Does India’s COVID vaccination experience have a few lessons for other countries?

That India has been able to deliver one billion inoculations at such a rapid pace is inspirational, particularly for lower-income countries. It’s also a great case study, on how to quickly activate health system capacities to vaccinate, overcoming several weaknesses. One of the most important takeaways from this experience is the exemplary use of digital innovations, and the ability to continuously adapt in a crisis setting.

CoWIN is a brilliant example of digital innovation which helped India organise its vaccination efforts in a remarkable way, enabling vaccine tracking and vaccine management, otherwise not possible through manual efforts. The use of CoWIN sends a powerful message to the world: that digital technologies can actually be leveraged very fast –at lowcost, but to great effect. We at Gavi are very proud to have funded and supported CoWIN at an early stage. The large-scale use of technology in vaccinations has been a big game-changer for India, introducing a great deal of transparency. In many other countries, where digital technologies are not mature, even prioritisation of populations for vaccine eligibility can be a very big challenge.

India also did exceptionally well to actually keep its ear to the ground, identify and solve problems as they unfolded, and continue to adapt. It had its own set of challenges, such as initial reluctance among health workers to get vaccinated and high wastage of vaccines in some places. But the government remained alert, vigilant; pulled together information from the ground from every district; conducted very intensive monitoring to understand the exact issues; confronted them; and then took very concrete steps to improve. That’s what made this journey a success.

Are there any specific lessons, knowledge gains that can really be transferred to other infectious disease programmes or public health space in general?

One of the lessons that has emerged very clearly from this pandemic and India’s response is that public health system capacities need to be continuously bolstered. With the large, dense population, the pandemic could have been devastating for the country.

To expect so many poor people to maintain physical distancing, hand-washing hygiene — when some of them struggle for clean drinking water — is unreasonable. Also expecting them to buy sanitiser and masks daily, when they are trying hard to make ends meet, is beyond logic. If India hadn’t systemically invested in and developed its health infrastructure over the past decade, probably the story would have been different. That highlights the importance of further increasing investments in public health, pandemic preparedness, and resilient health systems.

India has repeatedly committed to increasing investments in public health beyond 1% of GDP. It is time we honour that commitment, because this is not the first or the last pandemic.

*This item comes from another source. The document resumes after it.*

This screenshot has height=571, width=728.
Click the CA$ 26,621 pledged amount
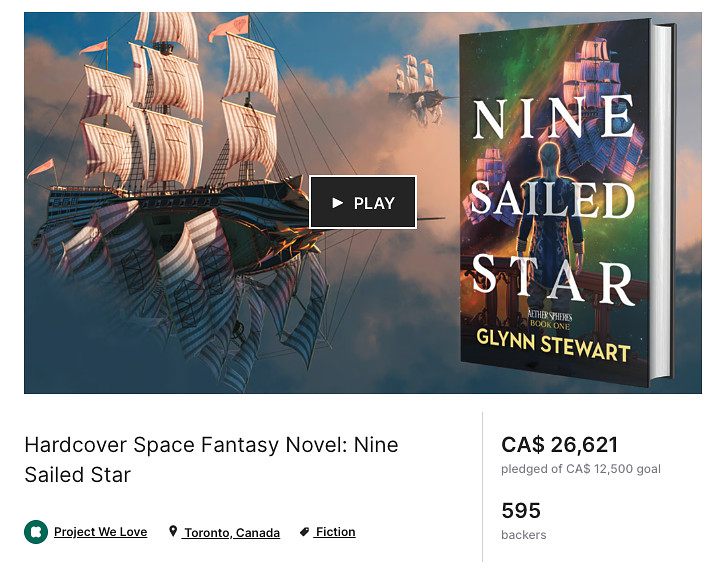point(559,445)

The second lesson for the country is to continue to strengthen the force of frontline health workers, including the ASHAs, and take an integrated public health approach to protecting and promoting good health. The pandemic has demonstrated the value of ASHAs and the high community confidence they enjoy.

For any kind of pandemic preparedness and response, communities play a very important role. Frontline health workers are an important interface between the government and communities, and therefore that bridge needs to be continuously strengthened.

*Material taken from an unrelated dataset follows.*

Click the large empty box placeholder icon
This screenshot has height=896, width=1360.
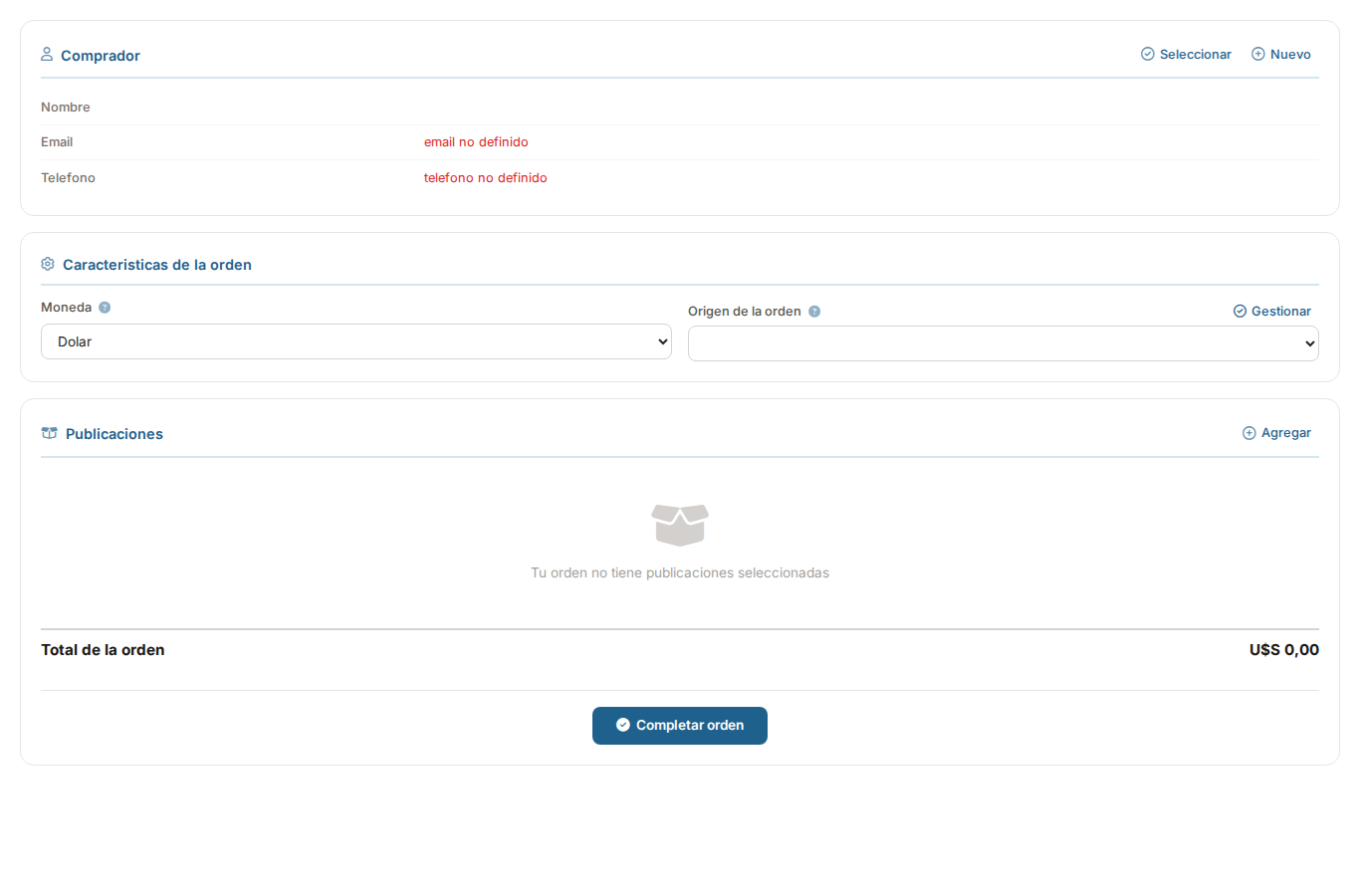[x=680, y=524]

The third lesson for us is to use technology as an enabler across healthcare programmes. We at Gavi supported RISE (Rapid Immunization Skill Enhancement), a digital training programme to build the capacity of health workers that was adapted to include COVID-19 vaccination protocols. Electronic Vaccine Intelligence Network (eVIN), which is a digital system to track and trace vaccines, their movement, and storage, is another brilliant example of how digital technology can be used to enhance efficiency and effectiveness of health investments and their reach. eVIN paved the way for CoWIN, and I am personally very delighted having conceptualised and rolled out eVIN with Gavi support.